_Goal of the exercise_:
Search each line of the data for the word "Technology"; copy every line where it is found.

(Stored records)
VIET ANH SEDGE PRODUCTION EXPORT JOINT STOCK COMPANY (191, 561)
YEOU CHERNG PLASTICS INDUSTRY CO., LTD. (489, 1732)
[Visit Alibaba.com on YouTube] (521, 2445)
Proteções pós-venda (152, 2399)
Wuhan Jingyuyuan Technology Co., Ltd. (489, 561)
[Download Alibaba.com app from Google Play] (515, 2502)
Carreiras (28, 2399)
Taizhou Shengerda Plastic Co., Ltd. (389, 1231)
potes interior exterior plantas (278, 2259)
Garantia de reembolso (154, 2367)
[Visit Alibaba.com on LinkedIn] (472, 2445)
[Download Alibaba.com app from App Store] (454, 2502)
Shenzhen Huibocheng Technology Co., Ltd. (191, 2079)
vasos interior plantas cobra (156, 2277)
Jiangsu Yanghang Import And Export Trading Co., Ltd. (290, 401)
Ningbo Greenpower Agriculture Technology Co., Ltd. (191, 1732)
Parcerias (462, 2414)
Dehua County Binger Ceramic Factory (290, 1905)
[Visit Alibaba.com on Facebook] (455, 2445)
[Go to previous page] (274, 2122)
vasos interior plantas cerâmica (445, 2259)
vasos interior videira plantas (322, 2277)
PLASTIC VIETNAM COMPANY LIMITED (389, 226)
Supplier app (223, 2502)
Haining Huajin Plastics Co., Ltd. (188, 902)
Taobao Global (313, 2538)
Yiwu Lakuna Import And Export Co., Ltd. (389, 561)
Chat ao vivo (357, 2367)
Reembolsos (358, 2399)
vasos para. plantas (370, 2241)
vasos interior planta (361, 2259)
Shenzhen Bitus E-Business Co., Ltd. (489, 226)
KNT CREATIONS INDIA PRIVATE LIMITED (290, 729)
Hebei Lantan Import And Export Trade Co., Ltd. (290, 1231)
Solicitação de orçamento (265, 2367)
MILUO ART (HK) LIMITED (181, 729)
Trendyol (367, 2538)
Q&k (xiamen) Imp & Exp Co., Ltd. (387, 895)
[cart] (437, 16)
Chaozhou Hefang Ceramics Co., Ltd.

_Finished task_:
Wuhan Jingyuyuan Technology Co., Ltd. (489, 561)
Shenzhen Huibocheng Technology Co., Ltd. (191, 2079)
Ningbo Greenpower Agriculture Technology Co., Ltd. (191, 1732)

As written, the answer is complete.